(TEXTAUSZUG):
--------------------

Nun lasst uns gehn und treten
mit Singen und mit Beten
zum Herrn, der unserm Leben
bis hieher Kraft gegeben.
Wir gehen dahin und wandern
von einem Jahr zum andern,
wir leben und gedeihen
vom alten bis zum neuen
durch so viel Angst und Plagen,
durch Zittern und durch Zagen,
durch Krieg und große Schrecken,
die alle Welt bedecken.
(Auszug aus dem Choral „Nun lasst uns gehen und treten“ von Paul Gerhardt, 1607 - 1676)
Mit dem Ende des Dreißigjährigen Krieges endeten die Hexenprozesse nicht, sie wurden noch bis ins 19. Jahrhundert fortgeführt und fanden stets ihre willfährigen Ankläger, Richter und Vollstrecker.
Die Verklärung der Märchen hatte mit der Wirklichkeit nichts gemein. Waren diese Erzählungen in ihrer ursprünglichen Form häufig noch brutaler, wurden sie zu Beginn des 19. Jahrhunderts der Epoche der Romantik angepasst. Die Brüder Grimm, besonders Wilhelm, haben sie für ein breites Publikum zugänglich und zugleich lesbarer gemacht. Der Schriftsteller und Bibliothekar Ludwig Bechstein gab 1845 die von ihm gesammelten deutschen Volksmärchen, zu denen auch die der Brüder Grimm gehören, als Deutsches Märchenbuch heraus.

--------------------

(DATENAUSZUG):
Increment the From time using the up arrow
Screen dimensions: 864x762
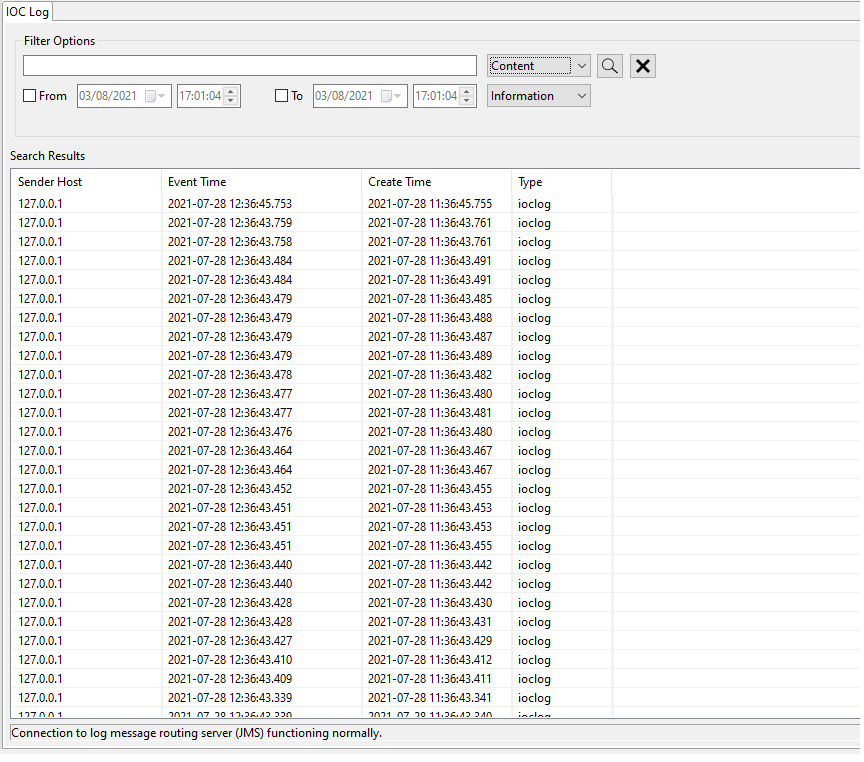pyautogui.click(x=230, y=91)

--------------------

(AUFGABE 1): Wann hat Ludwig Bechstein laut dem Textauszug sein Deutsches Märchenbuch herausgegeben?
(AUFGABE 2): Schreiben Sie aus dem Textauszug den Abschnitt ab, der mit den Worten „Wir gehen dahin“ beginnt und nach den Worten „alle Welt bedecken.“ endet.

(SCHRIFTLICHE LÖSUNG 1): Im Jahr 1845.

(SCHRIFTLICHE LÖSUNG 2):
Wir gehen dahin und wandern
von einem Jahr zum andern,
wir leben und gedeihen
vom alten bis zum neuen
durch so viel Angst und Plagen,
durch Zittern und durch Zagen,
durch Krieg und große Schrecken,
die alle Welt bedecken.